As you read through, you will see the results of a computer program that calculated the flight of a horseshoe based on any release point, any maximum height or any distance, time of flight, initial angle of release and initial launch speed. I’ve also created a variety of teaching aids such as a special electrified pitching glove that shows the exact release point, an apparatus that controls the arm swing on the line of flight, a platform that monitors the foot position and stride, a test to determine the center of gravity of any shoe, and a “Pendulum Man” that displays how to determine the visual alignment to the stake, etc. I will also discuss how to use a metronome to control swing speed based on computed time of flight.
I am primarily directing this blog to the beginner, youth, women and Elders who are new to pitching horseshoes or are considering joining a league or pitching in tournaments. The NHPA indicates an “Elder” as anyone reaching the age of 70 in the current calendar year. I reached this milestone in 2008. This entitles me to pitch from 30 feet. I’ve decided to pitch from 40 feet on my league nights and 30 feet in tournaments. Perhaps you are just checking out this blog to see if there’s anything new.

The Beginning

In 2007 I joined American Legion Post 7 in Crownsville, Maryland, primarily because they were the only Post that had a horseshoe pitching league. The league coordinator at Post 7 was able to find an available partner and my horseshoe pitching was to begin. Prior to the first night, I stopped by my local darts/billiards/horseshoe store and purchased my first pair of horseshoes — Sidewinders. I was stunned by the number of horseshoes available. I don’t know why Sidewinders, they just felt good. I also ordered two videos — “Yes, Horseshoes!,” with Dan Kuchcinski and “How to Pitch More Ringers,” by the late Carl F. Steinfeldt.
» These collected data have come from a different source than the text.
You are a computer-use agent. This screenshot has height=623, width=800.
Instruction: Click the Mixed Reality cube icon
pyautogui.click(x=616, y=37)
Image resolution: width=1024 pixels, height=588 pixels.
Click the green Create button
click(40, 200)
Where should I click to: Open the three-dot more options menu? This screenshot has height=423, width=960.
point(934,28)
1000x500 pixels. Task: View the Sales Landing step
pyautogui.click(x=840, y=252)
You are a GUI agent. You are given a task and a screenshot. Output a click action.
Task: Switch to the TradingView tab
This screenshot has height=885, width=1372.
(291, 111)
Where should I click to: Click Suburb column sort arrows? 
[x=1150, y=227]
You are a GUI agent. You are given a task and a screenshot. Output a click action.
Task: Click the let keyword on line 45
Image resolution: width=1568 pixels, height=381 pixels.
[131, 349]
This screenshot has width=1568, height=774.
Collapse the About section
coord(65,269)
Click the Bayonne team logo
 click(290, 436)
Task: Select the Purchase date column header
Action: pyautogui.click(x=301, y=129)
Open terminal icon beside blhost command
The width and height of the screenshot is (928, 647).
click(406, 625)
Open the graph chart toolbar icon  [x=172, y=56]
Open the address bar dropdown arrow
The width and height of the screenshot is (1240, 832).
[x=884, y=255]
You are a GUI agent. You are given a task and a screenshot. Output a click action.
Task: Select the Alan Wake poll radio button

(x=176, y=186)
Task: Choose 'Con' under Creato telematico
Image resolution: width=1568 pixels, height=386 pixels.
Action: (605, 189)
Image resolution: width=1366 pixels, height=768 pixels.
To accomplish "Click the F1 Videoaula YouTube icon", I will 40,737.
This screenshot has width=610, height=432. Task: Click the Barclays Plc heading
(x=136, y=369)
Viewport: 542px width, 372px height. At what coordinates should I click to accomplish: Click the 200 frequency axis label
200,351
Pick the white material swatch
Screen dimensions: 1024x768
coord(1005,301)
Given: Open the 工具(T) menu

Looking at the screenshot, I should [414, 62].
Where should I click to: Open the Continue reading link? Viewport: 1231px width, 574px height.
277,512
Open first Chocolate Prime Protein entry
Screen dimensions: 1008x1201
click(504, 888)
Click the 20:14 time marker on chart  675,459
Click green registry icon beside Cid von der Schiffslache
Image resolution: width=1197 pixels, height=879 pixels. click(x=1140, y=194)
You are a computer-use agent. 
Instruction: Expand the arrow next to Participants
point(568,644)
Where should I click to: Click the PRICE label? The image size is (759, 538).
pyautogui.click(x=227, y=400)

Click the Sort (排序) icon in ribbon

I read everything on the web I could find, unfortunately, there was not very much. I also tried to find some local pits where I could practice. Nothing found.

The first night arrived and I was both excited and nervous. I met my new partner, was introduced around and noticed 10 nicely groomed rows of sand pits. Problem number 1! My partner was a flipper and couldn’t use my Sidewinders because they didn’t have a place for his thumb. Bummer! I had to use his shoes — Snyder EZ Flips. This is not a cancellation league, it was also an 80% handicap league. All points counted. Ringers 3 points, a leaner and anything within a shoe width was 1 point. Each game was 36 shoes, 18 shoes in each direction, 3 games each night. I wasn’t expecting a lot, and that was good, I averaged 18 points per game without a single ringer in any game. I left that night with the determination that I would find some answers. So, this is a synopsis of my search and what I have learned along the way.